Secretory ranalexin produced in recombinant Pichia pastoris exhibits additive or synergistic bactericidal activity when used in combination with polymyxin B or linezolid against multi‐drug resistant bacteria

Ranalexin, a cationic peptide from frogs, is a potent therapeutic antimicrobial peptide (AMP). Its limited availability is an obstacle for a wider application. A high-level production of AMPs via bioengineering is possible but remains a challenging task. In the current study, we investigated the potential antibacterial properties of recombinant ranalexin, expressed in the yeast Pichia pastoris. A 78-bp DNA fragment encoding the mature ranalexin peptide with a 6-His tag on its C-terminus was designed using the preferred codon usage of P. pastoris. The gene was inserted into pPICZaA and transformed into competent cells of P. pastoris strain KM71. The yield of secretory ranalexin reached up to ∼6 mg/L culture.
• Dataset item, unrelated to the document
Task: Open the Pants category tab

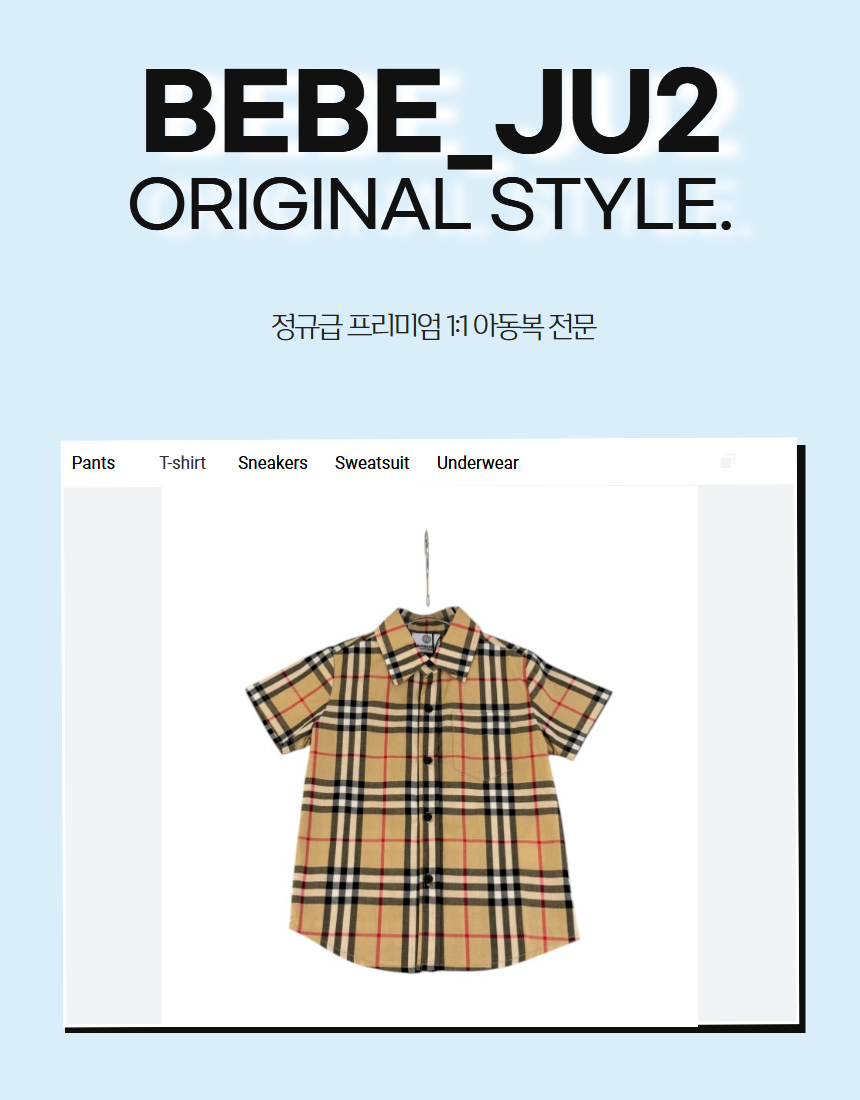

Time-kill curve analysis of ranalexin against both Escherichia coli and methicillin-resistant Staphylococcus aureus (MRSA) demonstrated a concentration-dependent rapid bactericidal activity. In checkerboard assays, the combinations of ranalexin with the established antibiotics polymyxin B or linezolid reduced the MIC additively in most tested bacteria. Time-kill assays indicated a significant synergism in E. coli and MRSA when ranalexin was used in combination with antibiotics, even at concentrations of 1/4 MIC or 1/2 MIC of ranalexin, respectively. Thus we propose that secretory ranalexin produced in P. pastoris could be a useful tool to unravel ranalexin's biological function and for use in future in vivo studies against multi-resistant bacterial infections.